Lululemon has aggressively taken on the fashion industry in a way no other brand has: by patenting its clothing designs and suing alleged copycats in the sportswear industry, including Hanesbrands, Calvin Klein, and G-III Apparel. The company already patented 31 of its athletic clothing and workout gear designs and then used those patents to file lawsuits against competitors.
“We’re in a situation where we are not yet sure how valuable design patents are in general, and we’re really not sure how valuable they are for clothing, and Lululemon is becoming the test case,” Susan Scafidi, academic director of the Fashion Law Institute at Fordham University told BuzzFeed. The company has patented everything from bras to duffle bags, according to the U.S. Patent Office’s website. It is uncommon for companies in the fashion industry to seek design patents and then take it to the next level and sue competitors in order to deflect sharing profits from consumers’ allotted spending money.
This is arguably the onset of a monopoly, in which companies take over the sale of one particular item and rule the market. “It’s embarrassing for the Patent Office if they start issuing patents in this area and the courts start overturning them on a regular basis,” Scafidi said.
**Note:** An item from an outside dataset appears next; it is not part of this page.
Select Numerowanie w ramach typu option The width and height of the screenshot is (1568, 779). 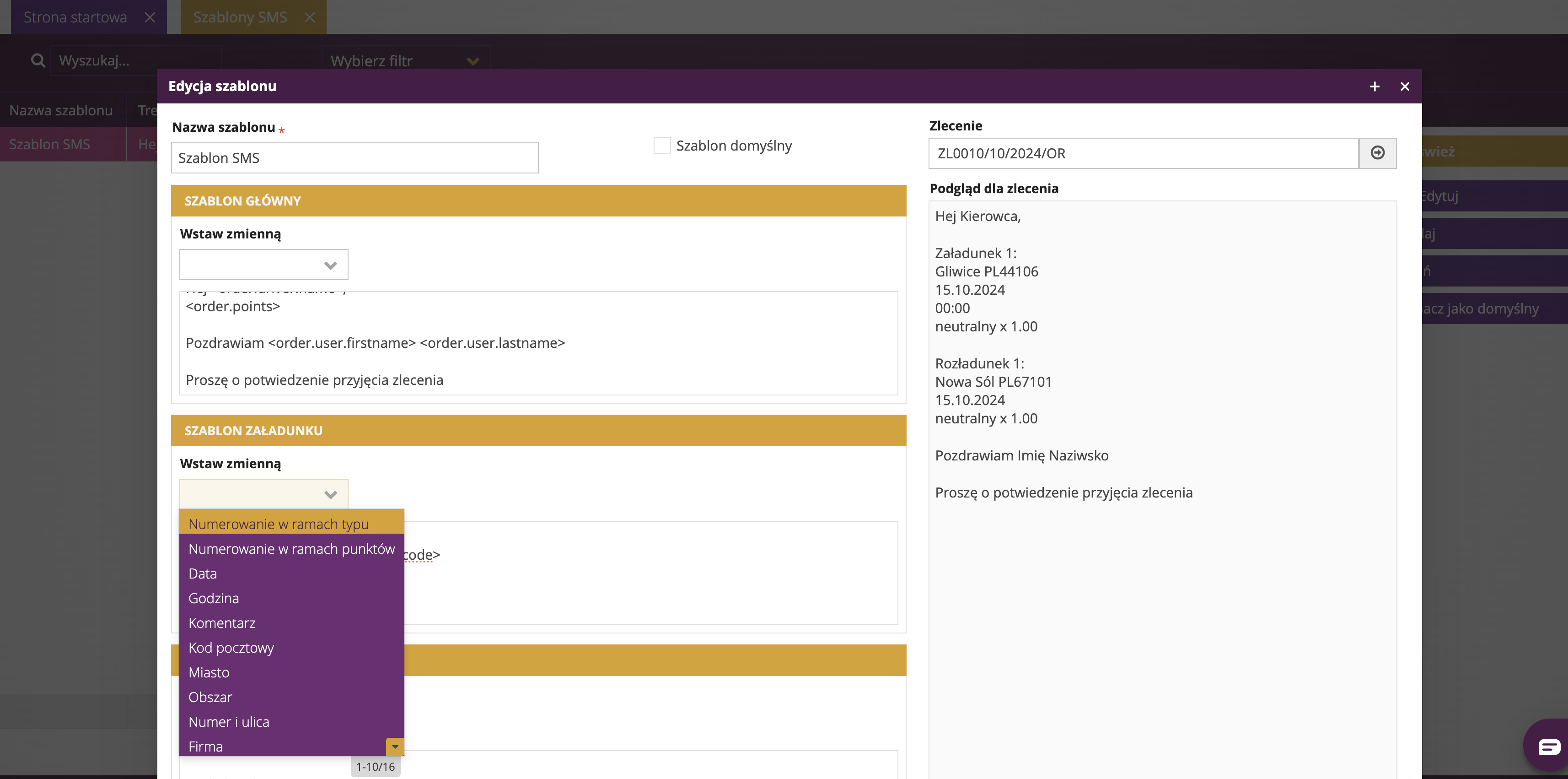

Lululemon reached a confidential settlement with Calvin Klein and G-III over its $98 “Astro Pants” design, but when it sent Hanesbrand a cease-and-desist letter, Hanesbrand turned the tables and filed suit against Lululemon. It objected to the claim and argued the design patent shouldn’t have been issued to begin with because it was an obvious design based on vague drawings, which calls into question the efficacy of the Patent Office. Michael Gilman, Lululemon's lawyer, said Hanesbrands also copied its tanktops, which it sold under the Champion label at Target, copied elements of the Lululemon's design patent.
The workout tanks feature a top with a loose, outer tank over a revealing built-in bra with a tight waitband bottom. Lululemon gave Hanesbrand 15 days to stop production and the brand acquiesced by releasing a press release with Lululemon, stating it would no longer produce the tanktops, but if customers were still interested in the style, they could purchase it at Lululemon. If Hanesbrand didn't give in, there was a possibility of having to undergo legal proceedings in both the United States and Canada, where the company was first founded.
But what does all this legal rhetoric have to do with the consumer? Consumers decide how much market share a company has in a particular industry, such as the athletic apparel industry. The total purchases a customer makes of a product or service, give the company a percentage of its wallet. For example, if consumers as a whole buy 10 billion running shorts and five billion are the Lululemon brand, Lululemon holds 50 percent of the running share market share. Lululemon has just patented 31 of its athletic clothing and gear, which means its company controls the market for people who want sports bras built into baggy shirts, an adjustable yoga workout loop device, or hoods with a hole for ponytails. It’s a classic form of horizontal integration, which is a strategy companies implement in the early stages of building an industry monopolization. It works by acquiring production units for similar outputs, such as its patented clothing in order to decrease competition and increase its market share.
If any competitors make clothing or gear in similar fashion, Lululemon will sue the pants right out of its clothing line, forcibly making its brand the only choice for consumers, also known as monopolizing the industry. Is this fair to the consumer, considering its least expensive sports bra is $42 and its cheapest yoga pants are $82? No one is forcing the consumer to purchase the jacket with the hoody hole, but consumers with tighter budgets have no choice to move to less expensive brands, while Lululemon stands behind its lawyers suing every brand with designs that look remotely like its patents.
“If the design is unique enough, I think the Patent Office should give out patents on it — but how they determine what’s unique enough, that’s the question,” Mark Sunderland, a textile engineer and director of academic operations at Philadelphia University’s School of Design and Engineering, told BuzzFeed. Lululemon has been in the news before for its shortcomings, when it had to recall 17 percent of its pants inventory due to sheer fabric that was too see-through. However, the company’s profits didn’t plummet by a loss of $67 million until the company’s CEO Chip
Wilson said the pants weren’t made for every woman’s body and that it was their thighs' fault for rubbing against and wearing down the material. This may be an attempt to increase value in the brand and raise profit by forcing consumers into a hole. Scafidi asked the U.S. Patent Office if it hires fashion designers or people who have an expertise in fashion in order to effectively make decisions on the filed patents. The Office said no, which may change, considering the warable-technology industry is growing and other brands may apply for patents to follow Lululemon’s bold move.
“They have decided to experiment and throw some resources behind trying to answer that question, so I think a lot of companies are watching Lululemon to see how successful they are or aren’t,” Scafidi said. “With Apple and Samsung, Apple’s patents are doing that for design patents across different creative fields, but Lululemon is doing it specifically for fashion.”